Kelly Agnew teaches chemistry to her students whether they’re at home or sitting in her classroom at Cooper City High School.
“I do feel safe in the classroom, and we’re taking all precautions, making sure that the students are staying six feet apart at all times,” Agnew said.
So far, the schoolhouse model is working fairly well in Broward County because very few students have actually come back to school. That leaves plenty of room for social distancing, but Broward County Public Schools superintendent Robert Runcie is worried about the COVID-19 positivity rate going back up, and that’s a warning sign.
“Our ability to keep our schools open is gonna depend on this community’s ability to manage the spread and that’s not looking promising at this point,” Runcie said. “When we opened school, around the first of October, the 3-day average was about 3.3 percent, as of yesterday it was 6.8%.”
In the midst of what appears to be a resurgence in positivity rates, the Florida Department of Education has still not decided whether to allow students to continue with remote learning beyond January 8th, which is the date the governor’s order allowing at-home learning expires.

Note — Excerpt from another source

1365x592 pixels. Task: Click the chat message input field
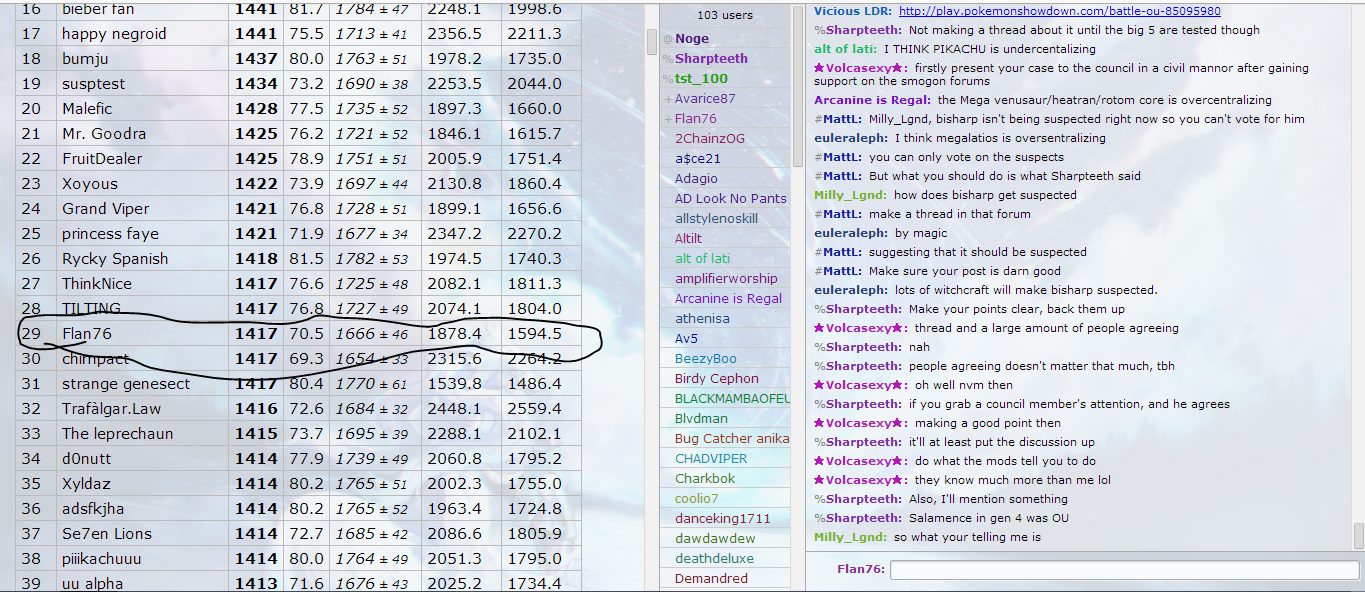[1124, 570]
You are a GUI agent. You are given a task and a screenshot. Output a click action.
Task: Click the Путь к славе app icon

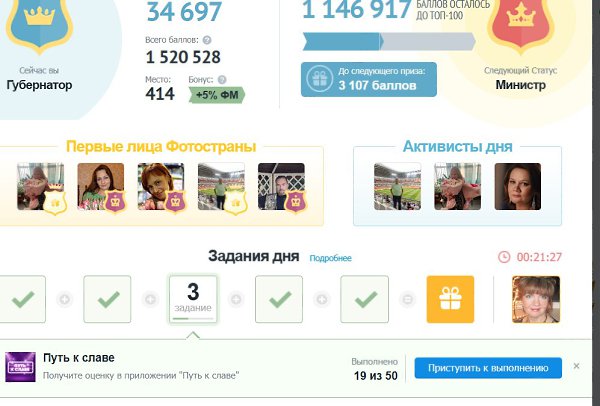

A spokesperson for the DOE told NBC 6 that the department would not simply eliminate virtual learning and force children back to the classrooms.
“It has been my understanding that a guiding philosophy of many of our state leaders has been around parents choice, and if we’re really true to that philosophy of giving parents choice then we need to give them the flexibility should they choose to do so,” Runcie said.
Roughly 80% of Broward’s students have chosen to learn from home. If the state takes away that option, Runcie says there would be no way to keep kids physically distanced.
“You’re still seeing numbers going up, if I had my own child here I don’t think I would want my child sitting in a room with 38 kids all on top of one another,” Agnew told us from her classroom, which had only three students present when NBC 6 visited.
The DOE says it will make a final decision after seeing enrollment numbers in November. Runcie says he hopes the state will let science guide the process.
“I always say we teach science, biology, chemistry, physics, we have STEM programs, why are we teaching that if at the end of the day we’re not even gonna listen to that?” Runcie said.